Dosyanın incelenmesinden, … Radyo TV A.Ş. (…) unvanlı yayın kuruluşu ortaklarının, şirket hisselerinin tamamını gerçek ve tüzel kişilere devir isteklerinin kabulüne ilişkin Radyo ve Televizyon Üst Kurulunun 01.11.2006 tarih ve 8 sayılı kararına,” ilgili Dairece Üst Kurula sunulan yazı ekinde şirket ana sözleşmesinin olmaması, ortaklardan …’nin ortaklık yapısı ile ilgili açık bilgi olmadığı “gerekçesiyle muhalif kalan Kurul üyeleri tarafından, kendilerinin karşı oyuyla alınan ve hukuka aykırı olduğunu düşündükleri, Anayasada düzenleme altına alınan temel hak ve özgürlükler alanına giren ve bu haliyle toplumun tamamını ilgilendiren bir konuda alınan karar nedeniyle, yasaya aykırı sonuçlar doğduğu belirtilerek açılan davada, kendileri de bu alanda görev yapan davacıların Kurul üyesi ve vatandaş sıfatıyla dava konusu işlemle meşru, kişisel ve güncel bir menfaat alakalarının bulunduğu ve dolayısıyla dava açma ehliyetlerinin var olduğu görülmektedir.

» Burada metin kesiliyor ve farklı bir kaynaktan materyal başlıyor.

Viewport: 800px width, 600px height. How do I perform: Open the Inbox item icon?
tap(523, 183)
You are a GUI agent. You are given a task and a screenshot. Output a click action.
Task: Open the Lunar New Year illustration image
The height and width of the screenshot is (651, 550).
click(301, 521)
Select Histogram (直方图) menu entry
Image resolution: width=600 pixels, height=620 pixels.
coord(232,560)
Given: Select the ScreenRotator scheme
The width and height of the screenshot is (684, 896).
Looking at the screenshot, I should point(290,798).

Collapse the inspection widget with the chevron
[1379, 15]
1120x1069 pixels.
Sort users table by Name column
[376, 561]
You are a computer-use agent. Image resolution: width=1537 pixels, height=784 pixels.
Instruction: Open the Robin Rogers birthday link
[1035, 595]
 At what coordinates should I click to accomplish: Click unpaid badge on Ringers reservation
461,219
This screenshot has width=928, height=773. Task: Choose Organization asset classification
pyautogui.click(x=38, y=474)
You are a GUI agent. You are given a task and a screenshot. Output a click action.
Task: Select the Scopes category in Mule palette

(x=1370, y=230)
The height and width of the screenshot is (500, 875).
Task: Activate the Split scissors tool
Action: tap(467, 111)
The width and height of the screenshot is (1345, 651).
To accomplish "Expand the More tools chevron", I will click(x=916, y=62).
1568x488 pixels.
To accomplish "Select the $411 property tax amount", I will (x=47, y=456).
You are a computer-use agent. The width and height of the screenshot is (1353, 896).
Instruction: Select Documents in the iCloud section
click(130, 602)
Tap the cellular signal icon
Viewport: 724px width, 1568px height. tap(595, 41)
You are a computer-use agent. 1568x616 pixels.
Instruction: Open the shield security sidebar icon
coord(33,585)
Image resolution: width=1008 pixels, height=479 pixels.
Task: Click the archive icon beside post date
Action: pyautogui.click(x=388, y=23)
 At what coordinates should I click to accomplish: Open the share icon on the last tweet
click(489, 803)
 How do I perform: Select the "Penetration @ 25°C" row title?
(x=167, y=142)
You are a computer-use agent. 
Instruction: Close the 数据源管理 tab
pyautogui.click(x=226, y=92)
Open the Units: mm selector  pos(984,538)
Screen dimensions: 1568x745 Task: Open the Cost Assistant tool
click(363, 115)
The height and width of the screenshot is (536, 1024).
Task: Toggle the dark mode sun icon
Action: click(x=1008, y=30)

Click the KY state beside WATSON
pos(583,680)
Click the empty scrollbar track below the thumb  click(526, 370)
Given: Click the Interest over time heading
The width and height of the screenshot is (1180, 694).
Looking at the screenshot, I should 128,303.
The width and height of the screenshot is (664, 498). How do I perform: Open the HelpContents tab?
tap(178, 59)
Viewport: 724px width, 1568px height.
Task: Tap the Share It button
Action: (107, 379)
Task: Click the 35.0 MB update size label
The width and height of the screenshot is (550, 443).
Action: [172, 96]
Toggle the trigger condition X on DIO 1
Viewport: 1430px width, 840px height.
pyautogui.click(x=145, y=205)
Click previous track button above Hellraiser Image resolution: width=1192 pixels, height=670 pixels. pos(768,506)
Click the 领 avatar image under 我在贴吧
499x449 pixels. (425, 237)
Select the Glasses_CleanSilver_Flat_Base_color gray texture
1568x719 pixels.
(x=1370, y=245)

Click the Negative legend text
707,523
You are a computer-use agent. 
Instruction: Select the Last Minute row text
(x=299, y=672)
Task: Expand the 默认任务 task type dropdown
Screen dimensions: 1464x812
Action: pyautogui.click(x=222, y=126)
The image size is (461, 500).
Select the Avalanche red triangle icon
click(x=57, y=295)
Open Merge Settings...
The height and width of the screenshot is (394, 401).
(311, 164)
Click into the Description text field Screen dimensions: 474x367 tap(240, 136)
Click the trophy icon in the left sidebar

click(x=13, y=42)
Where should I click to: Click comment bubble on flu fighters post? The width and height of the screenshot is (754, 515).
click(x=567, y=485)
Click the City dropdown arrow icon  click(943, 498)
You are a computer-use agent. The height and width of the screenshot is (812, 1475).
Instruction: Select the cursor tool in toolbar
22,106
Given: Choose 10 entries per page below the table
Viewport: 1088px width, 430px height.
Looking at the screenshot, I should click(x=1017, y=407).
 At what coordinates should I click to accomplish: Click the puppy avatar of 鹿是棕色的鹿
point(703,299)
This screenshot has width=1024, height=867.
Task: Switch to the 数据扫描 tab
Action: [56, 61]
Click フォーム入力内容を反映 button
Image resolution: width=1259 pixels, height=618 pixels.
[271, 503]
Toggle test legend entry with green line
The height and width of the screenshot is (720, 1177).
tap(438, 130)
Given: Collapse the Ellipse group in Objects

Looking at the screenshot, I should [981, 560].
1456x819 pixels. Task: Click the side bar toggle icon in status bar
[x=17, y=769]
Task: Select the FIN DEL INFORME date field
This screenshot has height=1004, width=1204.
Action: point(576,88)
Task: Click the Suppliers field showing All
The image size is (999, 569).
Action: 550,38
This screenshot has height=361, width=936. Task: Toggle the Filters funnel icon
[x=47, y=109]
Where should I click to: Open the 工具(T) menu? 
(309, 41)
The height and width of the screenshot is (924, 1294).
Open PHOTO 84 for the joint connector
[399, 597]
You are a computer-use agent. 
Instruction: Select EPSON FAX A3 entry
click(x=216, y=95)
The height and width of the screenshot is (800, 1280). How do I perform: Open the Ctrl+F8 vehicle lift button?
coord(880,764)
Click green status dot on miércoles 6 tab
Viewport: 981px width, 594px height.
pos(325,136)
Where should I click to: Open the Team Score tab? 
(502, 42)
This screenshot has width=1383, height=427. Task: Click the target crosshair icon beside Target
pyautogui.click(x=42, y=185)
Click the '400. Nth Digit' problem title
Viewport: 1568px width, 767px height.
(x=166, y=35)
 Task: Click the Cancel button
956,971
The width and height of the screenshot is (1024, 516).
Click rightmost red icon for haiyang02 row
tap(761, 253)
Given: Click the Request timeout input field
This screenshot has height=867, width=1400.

Aksi halin kabulünde Radyo ve Televizyon Üst Kurulunun Anayasa ile sınırı çizilen düzenleme ve denetleme görevi gözönüne alındığında, özellikle dava konusu olayda olduğu gibi bazı Kurul kararlarının vatandaşlar tarafından yargı mercilerine intikal ettirilmeleri ve yargı önünde hukuka uygunluk denetimine tâbi tutulmaları olanağı kalmamaktadır.
Bu durumda, davanın esasının incelenmesi gerekirken, menfaat ilişkisi bulunmadığı gerekçesiyle davanın ehliyet yönünden reddi yolunda verilen İdare Mahkemesi kararında hukuka uyarlık bulunmamaktadır.
Açıklanan nedenlerle 2577 sayılı İdari Yargılama Usulü Kanunu’nun 49. maddesine uygun bulunan davacıların temyiz istemlerinin kabulüne, … İdare Mahkemesi’nce verilen … tarihli, E: …, K: … sayılı kararın bozulmasına, dava dosyasının yeniden karar verilmek üzere anılan İdare Mahkemesine gönderilmesine, 23.11.2007 tarihinde oybirliği ile karar verildi.